MORE ON Gender and TV:
Kevin Fallon: Showtime: Television for Women, for Everyone?
Sady Doyle: Mad Men's Very Modern Sexism Problem
Ta-Nehisi Coates: Against 'Entourage'
Over the past few years, FX has emerged has the channel to go to for unabashedly masculine programming. I'm sure they've got female viewers for many of their shows as well. But they offer a suite of series starring characters that walk and talk like they stepped out of a 17-year-old boy's fantasy: a fireman who drinks too much, a grizzled motorcycle gangster, and a hard-bitten deputy U.S. Marshal who can't be outdrawn.
They've even got male-oriented comedies down —Archer, a cartoon about a flamboyantly chauvinistic, incompetent secret agent who works for his mother that just might be the funniest show on television, though It's Always Sunny in Philadelphia—also on FX—could take that title as well. Sunny's main characters are characterized by a total lack of the responsibility that characterize their dramatic counterparts. Like the time they qualify for welfare by getting addicted to crack.
FX's dude-centric shows embrace their archetypes, but they don't bow to them. There's something masculine about doing something, doing it right, and not trying anything fancy. The leading men from Sons of Anarchy, Rescue Me, and Justified, (Ron Pearlman, Dennis Leary and Timothy Olyphant, respectively) take what on Spike could have been irritating muscle-flexing into genuine portraits of conflicted, angry, and entrancing men. Even the usually wooden Olyphant slips off his hat (literally—he wears a cowboy hat. Awesome) often enough to let a glimpse of humanity out.
How hard is it being one of these men? Dennis Leary's Tommy Gavin tries to explain to a bartender why he isn't paying for eight fingers of top shelf Irish whiskey.
He shows a jagged scar on this hip—"See that one?" he says. "That was this drunken asshole in the Bronx, fell asleep while he was smoking in bed—he started the fire. Woke up trying to crawl out, I got him, bringing him down, trading my mask off with him—we went down the stairs, the stairs give way, we go right through half a story onto these metal spikes. Needless to say—he lived. Four kids and their mom died."
"I don't have any money because my wallet and my badge were in my new truck which got stolen this morning—my wife's pregnant, she's gonna have a baby but we don't know who's it is because she's been having sex with me and my brother. My uncle's in the joint because last year he shot a drunk driver who killed my only son."
The bartender pours him another. A girl in a black tank top sidles up to him.
"Sweetheart, believe me. This is way, way more bad boy then you're ever going to able to handle. Do yourself a favor. Go blow a drummer."

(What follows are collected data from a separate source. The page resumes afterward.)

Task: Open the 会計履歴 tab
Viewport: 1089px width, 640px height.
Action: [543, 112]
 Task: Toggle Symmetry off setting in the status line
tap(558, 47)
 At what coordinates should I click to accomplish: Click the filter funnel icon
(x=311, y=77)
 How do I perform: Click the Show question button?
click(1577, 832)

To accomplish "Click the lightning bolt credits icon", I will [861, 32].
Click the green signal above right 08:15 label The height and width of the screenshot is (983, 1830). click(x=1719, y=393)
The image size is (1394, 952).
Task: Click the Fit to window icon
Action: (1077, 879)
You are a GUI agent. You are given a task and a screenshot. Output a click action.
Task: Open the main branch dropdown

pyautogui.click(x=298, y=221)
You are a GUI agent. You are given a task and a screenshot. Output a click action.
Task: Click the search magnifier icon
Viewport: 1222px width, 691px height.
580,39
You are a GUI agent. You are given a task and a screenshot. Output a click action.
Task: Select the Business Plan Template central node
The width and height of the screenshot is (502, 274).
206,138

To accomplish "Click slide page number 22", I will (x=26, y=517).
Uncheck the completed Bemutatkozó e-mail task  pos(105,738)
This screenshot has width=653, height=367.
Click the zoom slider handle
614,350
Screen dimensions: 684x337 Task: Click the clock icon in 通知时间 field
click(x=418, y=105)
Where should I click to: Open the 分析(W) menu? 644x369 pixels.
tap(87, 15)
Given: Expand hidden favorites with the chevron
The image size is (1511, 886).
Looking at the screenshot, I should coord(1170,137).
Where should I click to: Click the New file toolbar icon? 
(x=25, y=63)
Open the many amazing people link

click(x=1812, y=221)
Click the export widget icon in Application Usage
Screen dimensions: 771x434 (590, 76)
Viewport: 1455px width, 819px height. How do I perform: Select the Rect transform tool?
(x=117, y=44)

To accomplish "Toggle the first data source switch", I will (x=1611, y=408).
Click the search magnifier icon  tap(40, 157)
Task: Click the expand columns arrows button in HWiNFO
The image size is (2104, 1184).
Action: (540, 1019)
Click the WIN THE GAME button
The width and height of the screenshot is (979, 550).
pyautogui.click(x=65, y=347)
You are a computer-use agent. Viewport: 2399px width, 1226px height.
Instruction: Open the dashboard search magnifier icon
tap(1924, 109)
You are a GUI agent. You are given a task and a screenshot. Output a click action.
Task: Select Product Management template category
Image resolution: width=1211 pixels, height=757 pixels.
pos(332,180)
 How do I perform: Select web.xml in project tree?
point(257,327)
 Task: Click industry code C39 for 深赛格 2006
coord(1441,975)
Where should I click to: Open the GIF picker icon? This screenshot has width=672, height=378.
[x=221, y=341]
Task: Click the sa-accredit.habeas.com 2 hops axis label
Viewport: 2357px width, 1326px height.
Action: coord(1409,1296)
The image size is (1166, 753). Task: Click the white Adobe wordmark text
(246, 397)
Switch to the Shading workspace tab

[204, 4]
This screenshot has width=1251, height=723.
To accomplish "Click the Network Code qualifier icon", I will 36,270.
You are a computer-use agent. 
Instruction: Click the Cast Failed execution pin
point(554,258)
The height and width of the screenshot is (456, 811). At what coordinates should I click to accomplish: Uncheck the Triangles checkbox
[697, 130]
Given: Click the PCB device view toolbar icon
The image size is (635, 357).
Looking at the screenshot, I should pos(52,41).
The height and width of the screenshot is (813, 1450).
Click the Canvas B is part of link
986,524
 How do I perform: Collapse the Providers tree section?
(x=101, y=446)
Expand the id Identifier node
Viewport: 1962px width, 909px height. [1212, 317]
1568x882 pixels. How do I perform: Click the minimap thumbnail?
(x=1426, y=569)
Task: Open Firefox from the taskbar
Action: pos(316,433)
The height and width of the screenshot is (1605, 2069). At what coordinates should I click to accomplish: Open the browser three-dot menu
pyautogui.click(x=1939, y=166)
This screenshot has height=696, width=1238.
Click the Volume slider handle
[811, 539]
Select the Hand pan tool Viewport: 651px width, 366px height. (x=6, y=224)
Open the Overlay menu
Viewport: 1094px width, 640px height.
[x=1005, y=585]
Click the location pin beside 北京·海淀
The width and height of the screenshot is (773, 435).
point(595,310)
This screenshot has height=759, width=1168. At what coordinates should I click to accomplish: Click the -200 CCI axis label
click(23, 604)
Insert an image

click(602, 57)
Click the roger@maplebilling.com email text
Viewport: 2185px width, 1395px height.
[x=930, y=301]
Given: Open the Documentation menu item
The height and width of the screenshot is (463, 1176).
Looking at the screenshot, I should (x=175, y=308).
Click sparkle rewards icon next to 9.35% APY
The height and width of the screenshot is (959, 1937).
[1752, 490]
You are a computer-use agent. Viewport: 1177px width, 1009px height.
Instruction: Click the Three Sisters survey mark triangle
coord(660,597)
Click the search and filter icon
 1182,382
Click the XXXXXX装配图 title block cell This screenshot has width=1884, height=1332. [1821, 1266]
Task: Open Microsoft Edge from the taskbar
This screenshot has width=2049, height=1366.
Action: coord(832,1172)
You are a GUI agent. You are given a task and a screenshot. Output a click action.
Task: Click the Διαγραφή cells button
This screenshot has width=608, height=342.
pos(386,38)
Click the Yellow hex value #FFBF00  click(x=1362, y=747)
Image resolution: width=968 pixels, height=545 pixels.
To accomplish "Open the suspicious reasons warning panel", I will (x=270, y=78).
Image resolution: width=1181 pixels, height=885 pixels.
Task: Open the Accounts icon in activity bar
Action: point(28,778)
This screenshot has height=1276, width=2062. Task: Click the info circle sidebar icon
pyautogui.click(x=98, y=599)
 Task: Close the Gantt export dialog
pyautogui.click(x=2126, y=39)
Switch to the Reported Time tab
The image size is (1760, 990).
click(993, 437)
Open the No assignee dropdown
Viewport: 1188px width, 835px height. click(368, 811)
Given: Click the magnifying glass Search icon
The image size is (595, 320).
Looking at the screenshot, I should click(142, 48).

The beer commercials tell us that we are dumb. Fast food seems to think the epitome of masculinity is a large hamburger. We're patronized by our own pants. Men on TV are either idiots, children, or dust-covered cardboard cutouts perpetually shaking hands and driving over gravel. And so it's nice to see that there is a place on TV where being a man doesn't mean chunky soup. There are hard decisions, responsibility, and a plurality of AK-47's.
In this magazine, earlier this year, Hanna Rosin proclaimed "The End of Men:" citing a post-industrial society for a female ascendancy that is finally, after untold thousands of years, undercutting the phallocracy. It wasn't the first time someone had made such an observation, and the Internet had a field day debating the article, but a core observation remains—the old stereotypes of what makes a man a man just don't mesh with an age of the iPad.
It's no coincidence that while the traditional masculine roles may be disappearing in reality, they've only become stronger on television. After all, the cowboy never became the pinnacle of American manhood until he was crushed by a freight train. Mad Men's Don Draper on AMC is the poster man of the small screen: tortured, broad-shouldered, drunk, fading.
None of the main characters in FX's manly lineup are entirely comfortable in the modern world. More than eulogize an archetype of a day long past, they stare their extinction in the face. They all drink. Like men.